→ WORK INSTRUCTIONS: Scan the listing for the word "agent" and report every line that contains it.

→ INFORMATION SHOWN:
───

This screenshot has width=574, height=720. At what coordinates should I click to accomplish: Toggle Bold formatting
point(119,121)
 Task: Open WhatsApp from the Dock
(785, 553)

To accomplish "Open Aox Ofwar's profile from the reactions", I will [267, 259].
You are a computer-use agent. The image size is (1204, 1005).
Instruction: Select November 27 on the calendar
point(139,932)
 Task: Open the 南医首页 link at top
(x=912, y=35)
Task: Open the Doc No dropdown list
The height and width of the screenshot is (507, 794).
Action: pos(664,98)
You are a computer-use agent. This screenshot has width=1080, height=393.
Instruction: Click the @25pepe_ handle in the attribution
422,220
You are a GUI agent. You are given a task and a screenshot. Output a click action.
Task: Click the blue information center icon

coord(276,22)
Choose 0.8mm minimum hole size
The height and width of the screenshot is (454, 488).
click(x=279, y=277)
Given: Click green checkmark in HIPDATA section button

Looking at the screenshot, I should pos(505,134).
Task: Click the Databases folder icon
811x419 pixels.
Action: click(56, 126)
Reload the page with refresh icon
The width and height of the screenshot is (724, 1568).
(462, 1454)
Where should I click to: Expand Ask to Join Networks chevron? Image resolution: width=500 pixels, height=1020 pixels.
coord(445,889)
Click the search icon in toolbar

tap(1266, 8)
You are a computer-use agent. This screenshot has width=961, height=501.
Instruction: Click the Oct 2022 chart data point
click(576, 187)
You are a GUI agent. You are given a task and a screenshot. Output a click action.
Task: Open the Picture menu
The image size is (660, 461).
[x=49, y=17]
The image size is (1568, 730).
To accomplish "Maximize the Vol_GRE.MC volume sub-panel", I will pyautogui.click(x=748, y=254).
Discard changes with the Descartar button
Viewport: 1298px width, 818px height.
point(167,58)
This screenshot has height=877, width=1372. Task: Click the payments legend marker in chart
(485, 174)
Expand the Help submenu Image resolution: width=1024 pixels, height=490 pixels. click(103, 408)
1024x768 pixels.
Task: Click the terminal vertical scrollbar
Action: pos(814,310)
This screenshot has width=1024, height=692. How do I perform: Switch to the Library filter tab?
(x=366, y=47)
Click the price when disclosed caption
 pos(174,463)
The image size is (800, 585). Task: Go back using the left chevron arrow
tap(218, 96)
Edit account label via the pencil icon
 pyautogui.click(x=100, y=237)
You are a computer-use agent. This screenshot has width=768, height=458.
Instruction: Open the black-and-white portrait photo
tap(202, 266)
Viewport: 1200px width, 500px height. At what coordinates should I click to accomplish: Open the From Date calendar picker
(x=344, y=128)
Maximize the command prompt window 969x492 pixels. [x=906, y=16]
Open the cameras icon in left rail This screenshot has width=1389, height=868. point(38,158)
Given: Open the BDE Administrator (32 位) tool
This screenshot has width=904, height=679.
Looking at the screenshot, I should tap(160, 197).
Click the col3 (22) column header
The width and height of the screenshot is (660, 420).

───

→ OUTPUT OF THE TASK:
You are a computer-use agent. The image size is (1204, 1005).
You are a computer-use agent. This screenshot has width=1080, height=393.
You are a GUI agent. You are given a task and a screenshot. Output a click action.
You are a computer-use agent. This screenshot has width=961, height=501.
You are a GUI agent. You are given a task and a screenshot. Output a click action.
You are a computer-use agent. This screenshot has width=768, height=458.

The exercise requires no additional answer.